Your instructions: In how many lines of the data below does the word "click" appear? Reply with the number and nothing more.

Data:
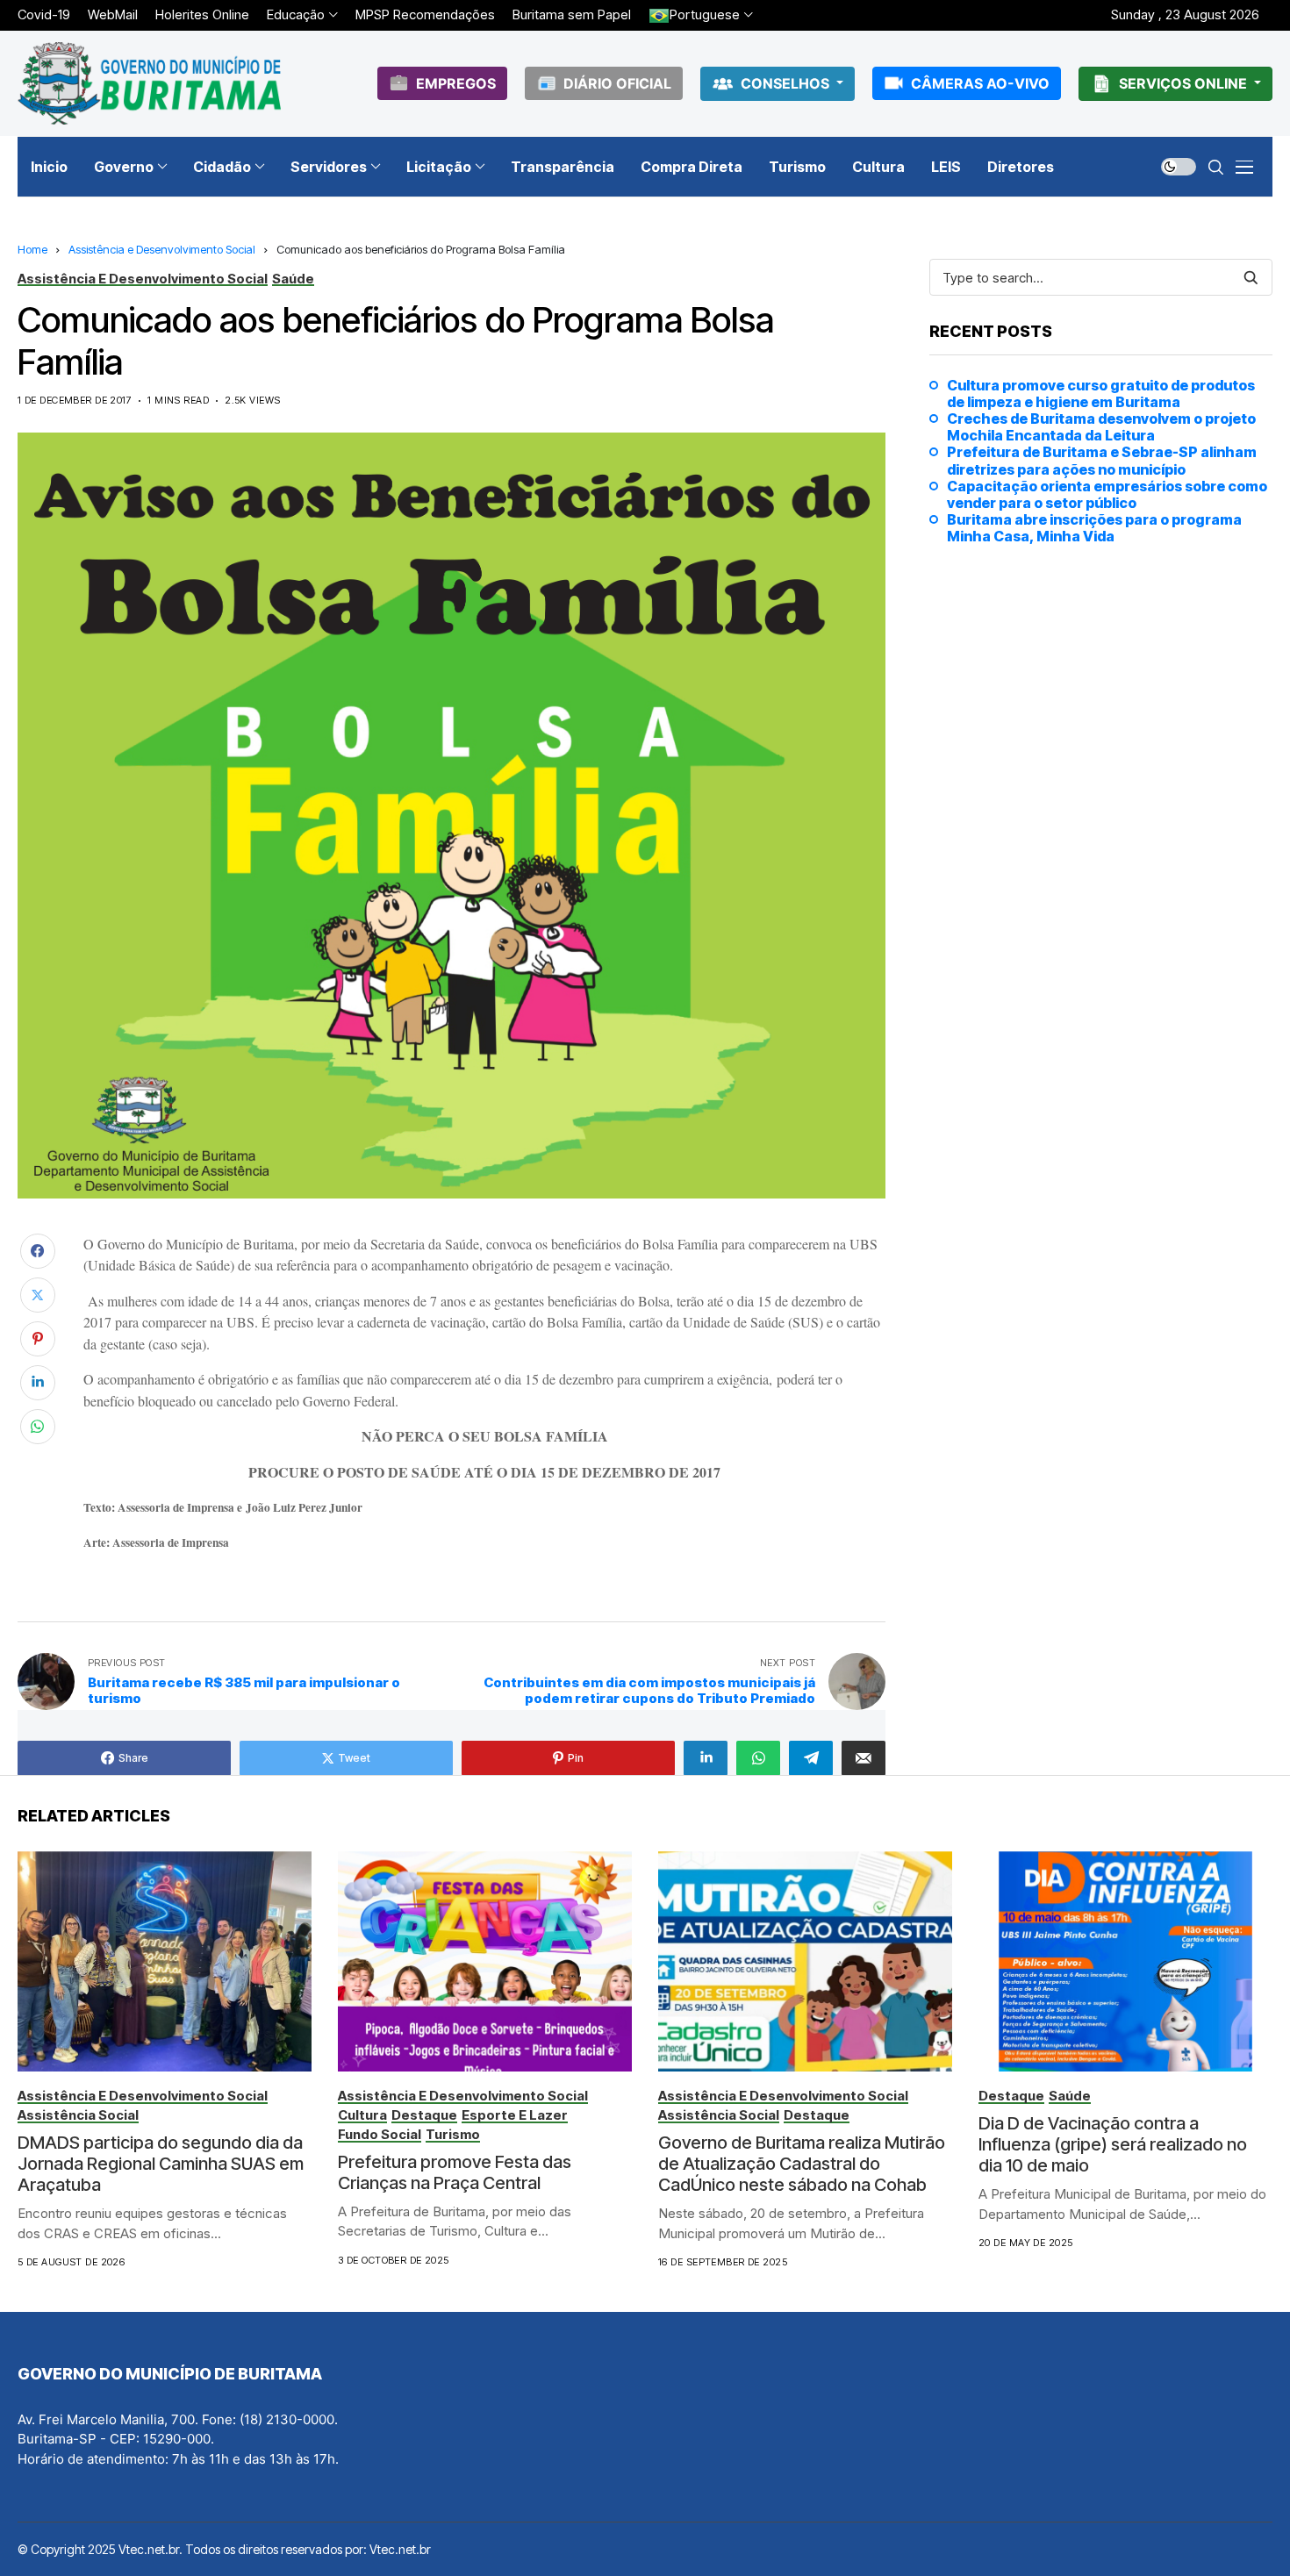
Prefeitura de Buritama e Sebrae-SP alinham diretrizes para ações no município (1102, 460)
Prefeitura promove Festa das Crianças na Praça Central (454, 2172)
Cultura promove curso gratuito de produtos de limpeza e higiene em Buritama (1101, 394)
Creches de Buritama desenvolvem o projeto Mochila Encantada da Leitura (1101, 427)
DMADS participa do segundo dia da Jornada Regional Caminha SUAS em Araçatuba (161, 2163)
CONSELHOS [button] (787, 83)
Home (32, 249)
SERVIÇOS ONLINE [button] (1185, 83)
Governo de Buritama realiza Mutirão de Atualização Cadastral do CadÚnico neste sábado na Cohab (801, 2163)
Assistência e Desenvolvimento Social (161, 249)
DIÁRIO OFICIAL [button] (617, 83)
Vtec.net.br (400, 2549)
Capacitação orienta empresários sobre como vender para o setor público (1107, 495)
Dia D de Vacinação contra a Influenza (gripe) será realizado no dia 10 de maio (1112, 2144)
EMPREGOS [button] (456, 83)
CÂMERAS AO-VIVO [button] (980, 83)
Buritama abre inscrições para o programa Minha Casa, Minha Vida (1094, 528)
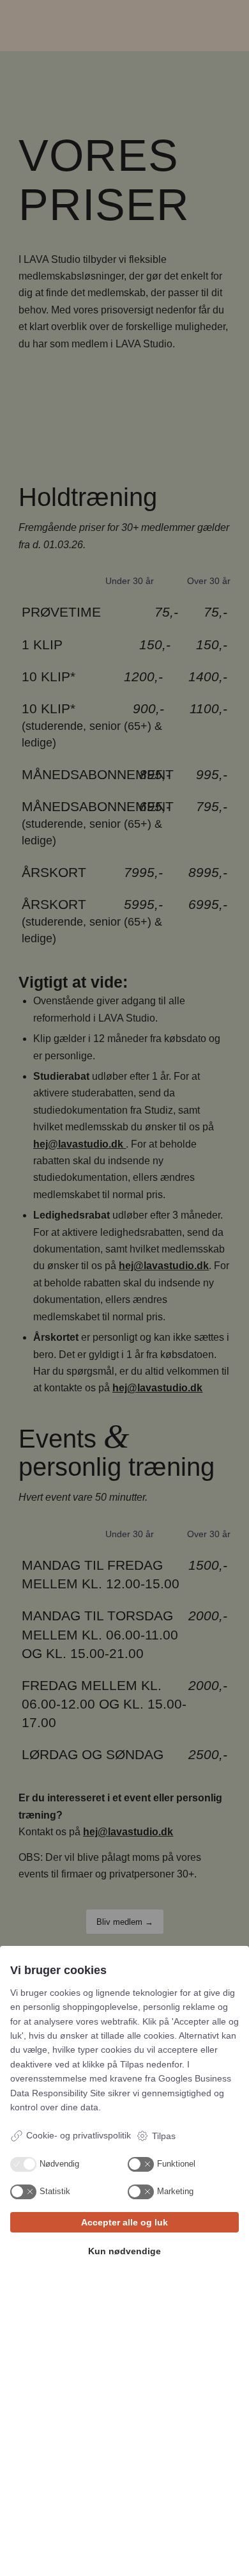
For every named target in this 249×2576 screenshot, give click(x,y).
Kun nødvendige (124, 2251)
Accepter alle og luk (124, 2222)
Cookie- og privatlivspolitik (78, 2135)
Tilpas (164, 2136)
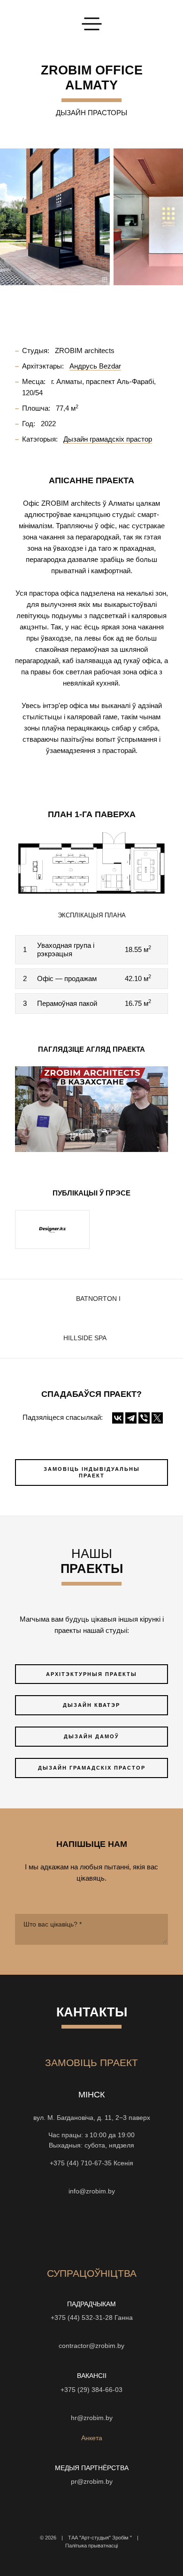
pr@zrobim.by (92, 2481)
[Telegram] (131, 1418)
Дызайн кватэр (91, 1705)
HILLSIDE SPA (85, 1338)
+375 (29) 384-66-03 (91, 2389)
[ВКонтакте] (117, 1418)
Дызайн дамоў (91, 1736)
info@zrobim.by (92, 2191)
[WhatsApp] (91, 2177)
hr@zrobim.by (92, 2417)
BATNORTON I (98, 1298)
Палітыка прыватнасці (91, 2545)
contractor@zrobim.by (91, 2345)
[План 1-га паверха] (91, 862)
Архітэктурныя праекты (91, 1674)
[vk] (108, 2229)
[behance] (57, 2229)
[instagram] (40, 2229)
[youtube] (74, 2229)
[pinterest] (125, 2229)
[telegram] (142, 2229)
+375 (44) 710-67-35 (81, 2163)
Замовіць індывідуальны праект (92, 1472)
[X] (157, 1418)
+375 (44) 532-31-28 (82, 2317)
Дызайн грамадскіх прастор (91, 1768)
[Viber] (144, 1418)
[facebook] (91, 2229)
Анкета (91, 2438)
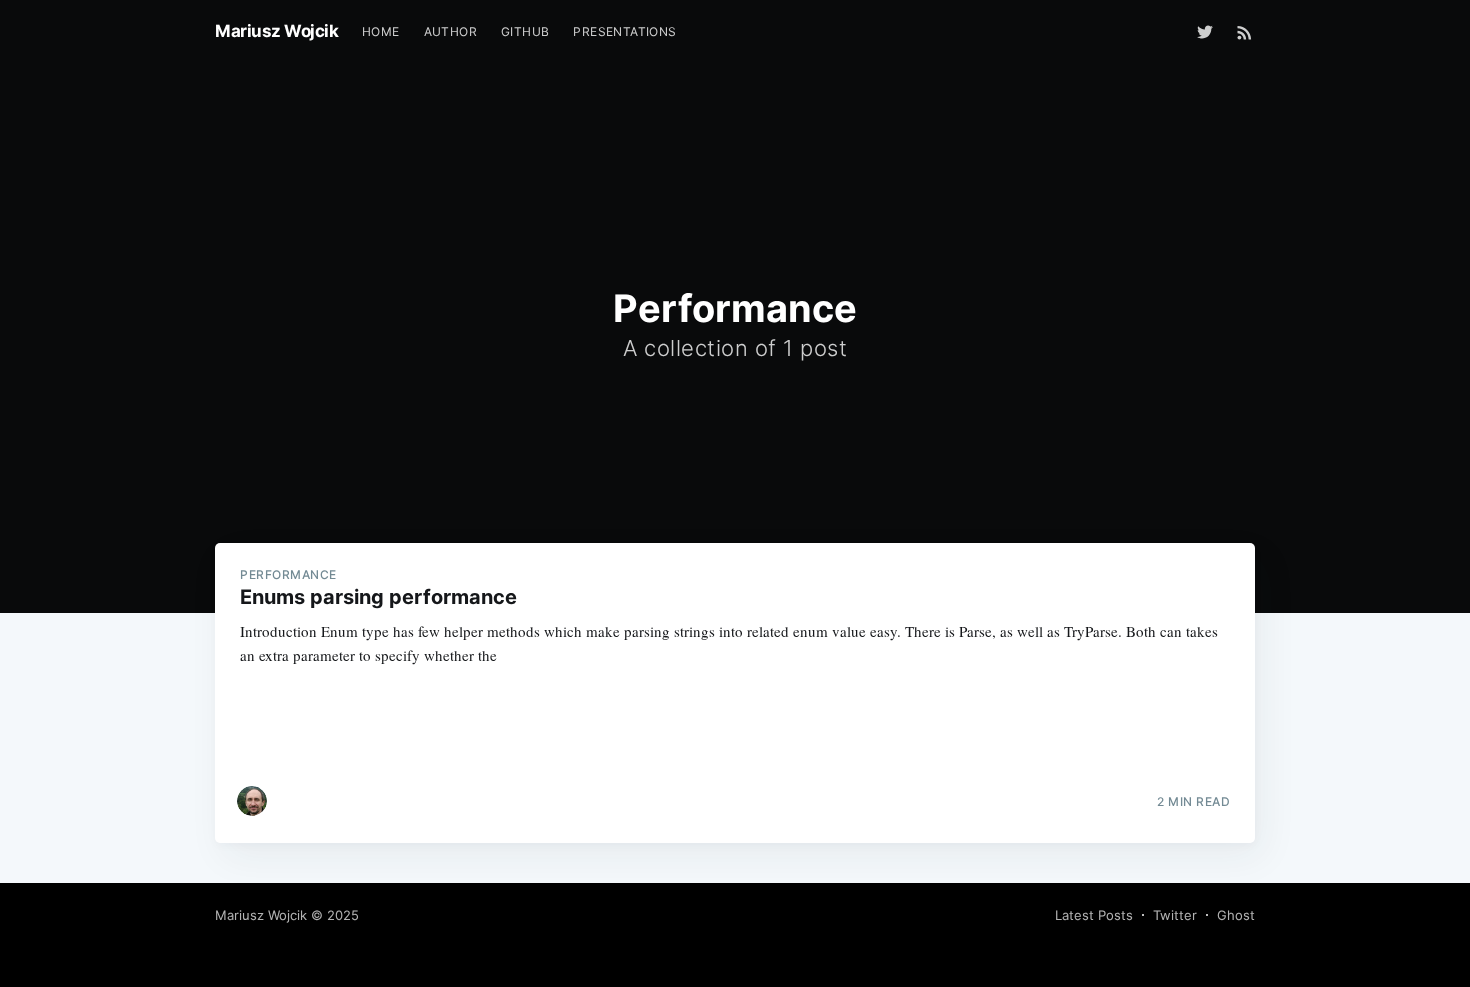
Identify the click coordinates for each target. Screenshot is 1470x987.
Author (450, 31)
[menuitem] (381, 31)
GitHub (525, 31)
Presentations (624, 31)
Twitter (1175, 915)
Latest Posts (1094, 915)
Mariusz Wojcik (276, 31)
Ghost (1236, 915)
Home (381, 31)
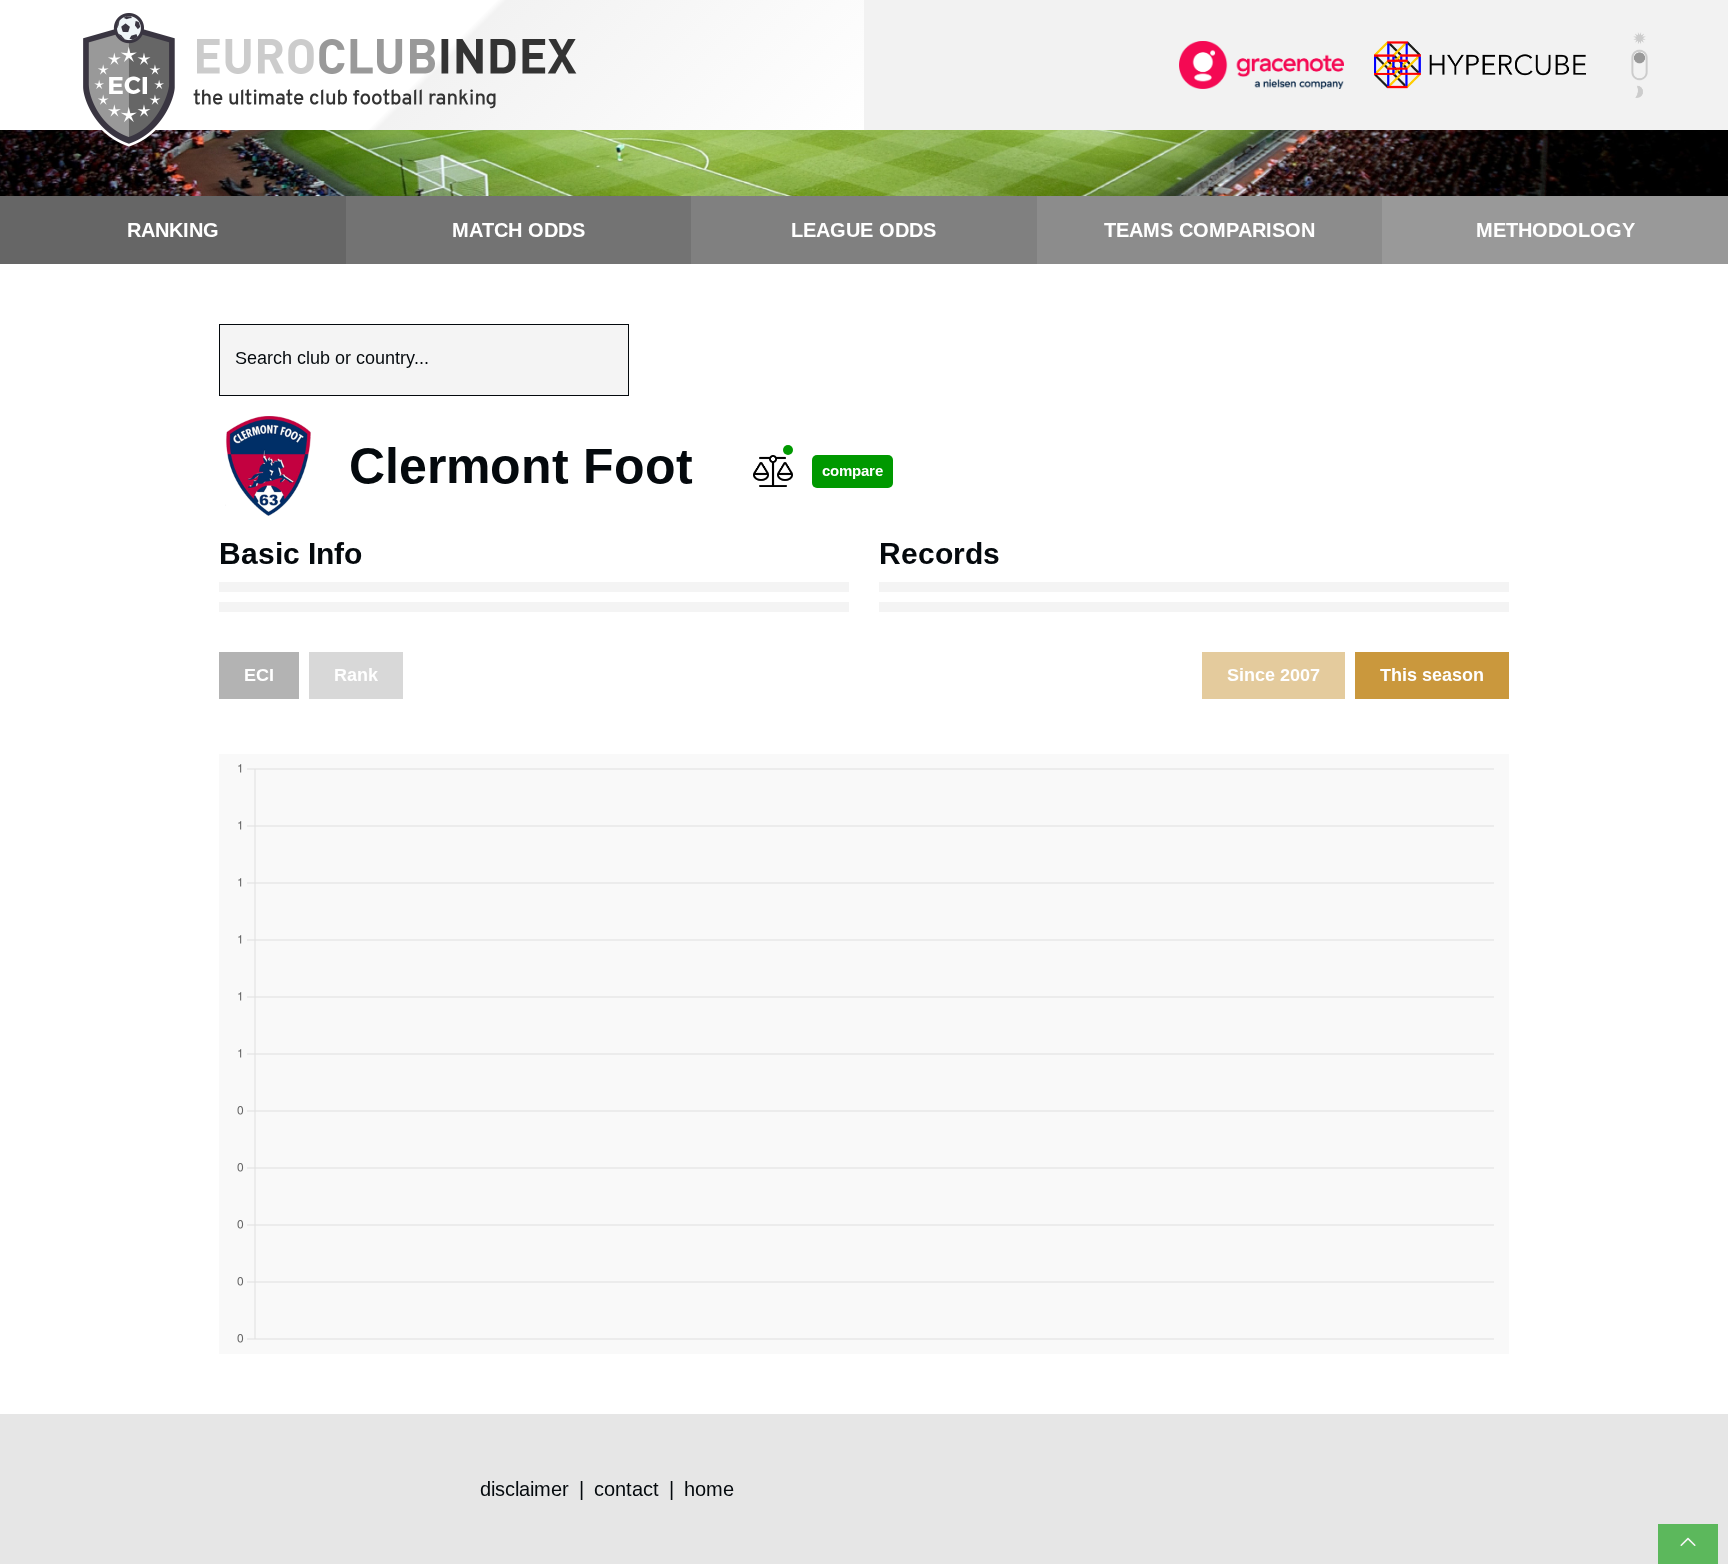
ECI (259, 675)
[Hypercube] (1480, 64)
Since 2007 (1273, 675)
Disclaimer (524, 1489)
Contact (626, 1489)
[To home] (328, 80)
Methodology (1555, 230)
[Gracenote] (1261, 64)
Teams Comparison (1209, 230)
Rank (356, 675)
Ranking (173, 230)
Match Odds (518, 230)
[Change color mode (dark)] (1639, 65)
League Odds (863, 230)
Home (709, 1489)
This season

Written solution: 2